Question

Anas wants to build a one-sample z interval with 85% confidence to estimate what proportion of users will click an advertisement that appears on his website. He takes a random sample of 250 users and finds that 54 of them clicked the advertisement. Answer the following:

1. What critical value z start superscript, times, end superscript should Anas use to construct this confidence interval?

2. Provide the value of margin of error.

3. Provide the confidence interval with 85% of confidence.
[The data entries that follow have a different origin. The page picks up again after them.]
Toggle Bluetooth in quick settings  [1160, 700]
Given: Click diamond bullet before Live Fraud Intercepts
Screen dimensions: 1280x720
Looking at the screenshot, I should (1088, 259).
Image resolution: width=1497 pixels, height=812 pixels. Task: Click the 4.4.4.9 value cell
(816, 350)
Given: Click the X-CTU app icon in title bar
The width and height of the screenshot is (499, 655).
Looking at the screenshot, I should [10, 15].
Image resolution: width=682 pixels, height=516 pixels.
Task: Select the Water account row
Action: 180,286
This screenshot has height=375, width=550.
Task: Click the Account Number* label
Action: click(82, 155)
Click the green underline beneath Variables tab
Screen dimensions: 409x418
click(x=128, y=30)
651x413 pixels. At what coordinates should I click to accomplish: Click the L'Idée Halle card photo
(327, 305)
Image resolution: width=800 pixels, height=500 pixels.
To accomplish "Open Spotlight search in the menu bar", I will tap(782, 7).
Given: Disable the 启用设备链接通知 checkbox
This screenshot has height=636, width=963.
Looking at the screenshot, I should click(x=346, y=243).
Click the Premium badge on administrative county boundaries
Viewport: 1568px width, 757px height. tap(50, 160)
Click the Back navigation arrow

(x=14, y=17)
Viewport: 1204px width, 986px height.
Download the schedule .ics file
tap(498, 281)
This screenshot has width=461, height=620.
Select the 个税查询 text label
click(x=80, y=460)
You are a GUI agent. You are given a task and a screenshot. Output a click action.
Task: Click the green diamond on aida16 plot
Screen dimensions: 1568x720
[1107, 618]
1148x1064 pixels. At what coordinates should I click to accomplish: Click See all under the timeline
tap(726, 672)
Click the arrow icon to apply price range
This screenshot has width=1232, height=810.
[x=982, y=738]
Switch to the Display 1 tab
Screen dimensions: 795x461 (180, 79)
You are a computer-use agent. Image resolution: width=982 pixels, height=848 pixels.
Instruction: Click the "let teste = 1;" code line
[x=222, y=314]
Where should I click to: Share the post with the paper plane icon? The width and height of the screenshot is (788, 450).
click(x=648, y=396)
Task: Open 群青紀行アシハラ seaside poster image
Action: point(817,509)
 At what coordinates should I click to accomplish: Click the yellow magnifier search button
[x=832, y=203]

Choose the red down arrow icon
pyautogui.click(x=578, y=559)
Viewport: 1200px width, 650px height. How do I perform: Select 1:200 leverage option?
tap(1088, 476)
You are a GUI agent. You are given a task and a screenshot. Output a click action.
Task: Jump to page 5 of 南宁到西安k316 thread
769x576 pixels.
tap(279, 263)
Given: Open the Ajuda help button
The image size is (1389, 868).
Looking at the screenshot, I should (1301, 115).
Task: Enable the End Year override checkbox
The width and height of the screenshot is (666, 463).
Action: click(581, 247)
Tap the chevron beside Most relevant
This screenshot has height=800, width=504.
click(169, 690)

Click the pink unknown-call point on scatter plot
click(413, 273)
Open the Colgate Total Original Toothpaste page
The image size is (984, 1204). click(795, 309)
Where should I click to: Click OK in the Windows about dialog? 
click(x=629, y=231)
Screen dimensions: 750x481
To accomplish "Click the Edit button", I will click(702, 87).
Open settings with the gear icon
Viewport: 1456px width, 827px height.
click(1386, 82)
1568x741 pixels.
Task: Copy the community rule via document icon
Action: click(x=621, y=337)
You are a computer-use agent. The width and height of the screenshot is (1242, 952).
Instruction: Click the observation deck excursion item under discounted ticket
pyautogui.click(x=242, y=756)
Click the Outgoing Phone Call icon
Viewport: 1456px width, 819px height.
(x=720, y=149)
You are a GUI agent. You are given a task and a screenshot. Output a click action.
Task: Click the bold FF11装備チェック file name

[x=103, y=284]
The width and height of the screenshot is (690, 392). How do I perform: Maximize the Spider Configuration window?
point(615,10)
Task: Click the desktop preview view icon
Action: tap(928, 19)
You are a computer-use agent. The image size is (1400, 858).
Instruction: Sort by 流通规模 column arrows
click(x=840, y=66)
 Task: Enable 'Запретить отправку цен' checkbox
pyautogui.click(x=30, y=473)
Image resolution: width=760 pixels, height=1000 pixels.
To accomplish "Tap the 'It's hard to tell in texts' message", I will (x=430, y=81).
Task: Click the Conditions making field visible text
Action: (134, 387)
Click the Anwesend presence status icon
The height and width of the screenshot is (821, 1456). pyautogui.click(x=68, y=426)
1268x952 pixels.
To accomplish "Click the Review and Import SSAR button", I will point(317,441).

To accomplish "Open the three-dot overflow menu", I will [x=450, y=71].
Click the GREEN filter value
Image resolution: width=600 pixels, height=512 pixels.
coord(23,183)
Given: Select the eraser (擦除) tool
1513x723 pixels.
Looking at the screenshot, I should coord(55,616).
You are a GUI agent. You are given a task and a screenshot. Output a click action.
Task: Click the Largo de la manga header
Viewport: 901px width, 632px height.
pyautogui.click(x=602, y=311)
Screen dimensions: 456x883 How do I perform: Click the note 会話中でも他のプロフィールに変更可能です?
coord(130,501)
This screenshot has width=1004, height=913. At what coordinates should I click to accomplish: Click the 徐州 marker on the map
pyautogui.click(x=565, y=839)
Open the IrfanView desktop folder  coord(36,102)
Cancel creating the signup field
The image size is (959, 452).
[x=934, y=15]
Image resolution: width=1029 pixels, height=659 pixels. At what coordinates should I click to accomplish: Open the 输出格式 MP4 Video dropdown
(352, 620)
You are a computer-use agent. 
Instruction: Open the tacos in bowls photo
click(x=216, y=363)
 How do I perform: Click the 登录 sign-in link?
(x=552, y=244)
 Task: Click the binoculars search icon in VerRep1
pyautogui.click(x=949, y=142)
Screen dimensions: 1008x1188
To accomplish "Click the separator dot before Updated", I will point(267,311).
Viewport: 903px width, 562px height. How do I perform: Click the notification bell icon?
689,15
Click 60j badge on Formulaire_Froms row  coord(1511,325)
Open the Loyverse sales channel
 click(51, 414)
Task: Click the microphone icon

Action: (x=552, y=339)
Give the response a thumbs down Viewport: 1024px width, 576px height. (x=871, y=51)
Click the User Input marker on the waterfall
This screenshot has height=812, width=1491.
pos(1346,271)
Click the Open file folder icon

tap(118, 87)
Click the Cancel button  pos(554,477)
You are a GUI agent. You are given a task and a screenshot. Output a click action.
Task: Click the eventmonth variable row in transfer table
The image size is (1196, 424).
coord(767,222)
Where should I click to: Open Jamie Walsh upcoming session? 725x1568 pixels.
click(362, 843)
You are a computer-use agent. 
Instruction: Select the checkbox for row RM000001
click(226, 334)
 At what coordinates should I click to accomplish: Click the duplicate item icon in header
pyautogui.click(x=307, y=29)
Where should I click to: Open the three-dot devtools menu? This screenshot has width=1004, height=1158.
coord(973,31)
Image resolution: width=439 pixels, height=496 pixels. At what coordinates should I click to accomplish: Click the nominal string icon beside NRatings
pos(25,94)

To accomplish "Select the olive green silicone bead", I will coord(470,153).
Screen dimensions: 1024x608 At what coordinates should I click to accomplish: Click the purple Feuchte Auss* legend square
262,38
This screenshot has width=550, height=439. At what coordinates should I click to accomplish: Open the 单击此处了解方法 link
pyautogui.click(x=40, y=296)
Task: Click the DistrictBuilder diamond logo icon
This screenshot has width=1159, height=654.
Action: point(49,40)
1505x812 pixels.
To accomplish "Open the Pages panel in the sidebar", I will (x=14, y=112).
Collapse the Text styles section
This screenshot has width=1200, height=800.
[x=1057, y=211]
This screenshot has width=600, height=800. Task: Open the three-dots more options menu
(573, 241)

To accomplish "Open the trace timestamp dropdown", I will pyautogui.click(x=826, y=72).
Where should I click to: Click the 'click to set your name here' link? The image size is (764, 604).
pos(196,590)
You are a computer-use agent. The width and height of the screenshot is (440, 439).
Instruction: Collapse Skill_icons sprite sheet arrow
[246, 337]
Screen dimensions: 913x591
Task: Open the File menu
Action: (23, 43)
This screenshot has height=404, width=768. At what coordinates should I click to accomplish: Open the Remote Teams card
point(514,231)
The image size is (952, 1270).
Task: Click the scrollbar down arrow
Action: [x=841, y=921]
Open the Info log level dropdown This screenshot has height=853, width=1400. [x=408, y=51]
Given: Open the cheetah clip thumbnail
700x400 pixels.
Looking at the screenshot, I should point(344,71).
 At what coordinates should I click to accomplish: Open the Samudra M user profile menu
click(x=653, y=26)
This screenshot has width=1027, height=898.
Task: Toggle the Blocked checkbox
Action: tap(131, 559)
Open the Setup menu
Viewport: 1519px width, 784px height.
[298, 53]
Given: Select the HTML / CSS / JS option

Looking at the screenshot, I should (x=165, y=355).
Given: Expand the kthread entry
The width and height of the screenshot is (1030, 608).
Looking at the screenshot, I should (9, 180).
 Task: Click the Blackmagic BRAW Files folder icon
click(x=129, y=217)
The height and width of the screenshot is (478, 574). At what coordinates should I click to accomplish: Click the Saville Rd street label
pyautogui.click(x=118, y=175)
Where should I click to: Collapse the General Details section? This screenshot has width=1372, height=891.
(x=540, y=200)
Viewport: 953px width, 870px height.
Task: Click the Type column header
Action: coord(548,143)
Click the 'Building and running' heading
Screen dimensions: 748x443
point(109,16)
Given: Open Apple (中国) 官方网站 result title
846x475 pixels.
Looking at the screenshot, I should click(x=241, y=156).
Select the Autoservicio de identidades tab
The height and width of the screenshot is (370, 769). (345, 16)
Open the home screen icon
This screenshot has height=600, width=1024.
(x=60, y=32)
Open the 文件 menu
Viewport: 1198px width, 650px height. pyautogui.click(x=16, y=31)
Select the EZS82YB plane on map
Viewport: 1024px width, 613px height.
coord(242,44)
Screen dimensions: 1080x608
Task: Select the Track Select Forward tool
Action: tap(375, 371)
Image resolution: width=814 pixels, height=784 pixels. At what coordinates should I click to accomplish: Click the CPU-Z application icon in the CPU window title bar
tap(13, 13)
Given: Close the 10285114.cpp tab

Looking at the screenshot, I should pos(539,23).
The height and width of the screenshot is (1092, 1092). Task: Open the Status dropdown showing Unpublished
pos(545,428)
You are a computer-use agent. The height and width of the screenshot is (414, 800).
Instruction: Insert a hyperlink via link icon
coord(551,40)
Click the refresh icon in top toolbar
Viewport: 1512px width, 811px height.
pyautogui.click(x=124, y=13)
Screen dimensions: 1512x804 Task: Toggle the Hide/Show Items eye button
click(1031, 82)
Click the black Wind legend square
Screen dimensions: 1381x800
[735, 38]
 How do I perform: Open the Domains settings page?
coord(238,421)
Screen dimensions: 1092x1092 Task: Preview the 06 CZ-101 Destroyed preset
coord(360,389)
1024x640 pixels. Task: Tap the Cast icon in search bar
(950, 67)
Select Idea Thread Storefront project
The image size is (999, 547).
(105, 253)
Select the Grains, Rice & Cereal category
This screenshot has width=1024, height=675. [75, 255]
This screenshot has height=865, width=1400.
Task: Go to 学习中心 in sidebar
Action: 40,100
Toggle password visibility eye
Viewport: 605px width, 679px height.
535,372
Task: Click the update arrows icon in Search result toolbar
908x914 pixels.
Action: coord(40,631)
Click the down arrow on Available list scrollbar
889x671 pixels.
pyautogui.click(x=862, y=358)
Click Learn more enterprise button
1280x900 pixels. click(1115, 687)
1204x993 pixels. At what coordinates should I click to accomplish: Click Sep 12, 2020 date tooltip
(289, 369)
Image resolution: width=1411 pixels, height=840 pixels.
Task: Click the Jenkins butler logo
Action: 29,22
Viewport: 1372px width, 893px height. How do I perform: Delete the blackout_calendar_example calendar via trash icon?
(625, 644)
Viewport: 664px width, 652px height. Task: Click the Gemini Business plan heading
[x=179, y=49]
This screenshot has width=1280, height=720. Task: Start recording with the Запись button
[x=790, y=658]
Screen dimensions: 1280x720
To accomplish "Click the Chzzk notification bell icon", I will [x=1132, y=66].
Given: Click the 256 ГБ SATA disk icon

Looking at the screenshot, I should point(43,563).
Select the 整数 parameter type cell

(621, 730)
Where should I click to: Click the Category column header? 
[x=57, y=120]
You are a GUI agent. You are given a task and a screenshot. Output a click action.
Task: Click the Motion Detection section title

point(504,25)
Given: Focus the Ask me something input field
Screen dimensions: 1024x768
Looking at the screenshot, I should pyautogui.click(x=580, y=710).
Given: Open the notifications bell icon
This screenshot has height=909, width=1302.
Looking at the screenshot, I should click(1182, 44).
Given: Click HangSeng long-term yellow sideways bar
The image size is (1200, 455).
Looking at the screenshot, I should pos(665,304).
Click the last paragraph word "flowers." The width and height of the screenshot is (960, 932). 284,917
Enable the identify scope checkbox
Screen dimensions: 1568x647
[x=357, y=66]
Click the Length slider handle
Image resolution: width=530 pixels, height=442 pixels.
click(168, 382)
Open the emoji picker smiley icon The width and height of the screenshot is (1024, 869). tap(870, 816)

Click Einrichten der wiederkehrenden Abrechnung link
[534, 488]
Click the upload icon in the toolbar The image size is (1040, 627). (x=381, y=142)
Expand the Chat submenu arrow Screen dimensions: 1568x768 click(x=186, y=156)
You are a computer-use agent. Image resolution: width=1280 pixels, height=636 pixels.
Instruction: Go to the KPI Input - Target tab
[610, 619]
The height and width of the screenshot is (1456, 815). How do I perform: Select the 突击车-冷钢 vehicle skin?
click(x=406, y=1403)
4. What would happen if Anas managed to have 500 sample size?

Answer 1

See below

Explanation:

Check One Sample Z-Interval Conditions

Simple Random Sample? √

np≥10? √

n(1-p)≥10? √

One-Sample Z-Interval Information

• Formula -->
  `CI=\hat{p}\pm z^*\biggr(\sqrt{\frac{\hat{p}(1-\hat{p})}{n}}\biggr)`
• Sample Proportion -->
  `\hat{p}=(54)/(250)=0.216`
• Critical Value -->
  `z^*=1.4395` (for a 85% confidence level)
• Sample Size -->
  `n=250`
• Margin of Error (MOE) -->
  `\sqrt{\frac{\hat{p}(1-\hat{p})}{n}}`

Problem 1

As stated previously, Anas should use the critical value
`z^*=1.4395` to construct the 85% confidence interval

Problem 2

Given our formula for the margin of error (MOE), the value is
`MOE=\sqrt{\frac{\hat{p}(1-\hat{p})}{n}}=\sqrt{(0.216(1-0.216))/(250)}\approx0.026`

Problem 3

The 85% confidence interval would be
`CI=\hat{p}\pm z^*\biggr(\sqrt{\frac{\hat{p}(1-\hat{p})}{n}}\biggr)=CI=0.216\pm 1.4395(0.026)\appro=\{0.1786,0.2534\}`, which means that we are 85% confident that the true proportion of people that clicked on the advertisement is between 0.1786 (~45 people) and 0.2534 (~63 people)

Problem 4

Increasing the sample size to
`n=500` is going to decrease the margin of error because it is a closer representation of the population, but, alas, requires more time, energy, and resources to observe.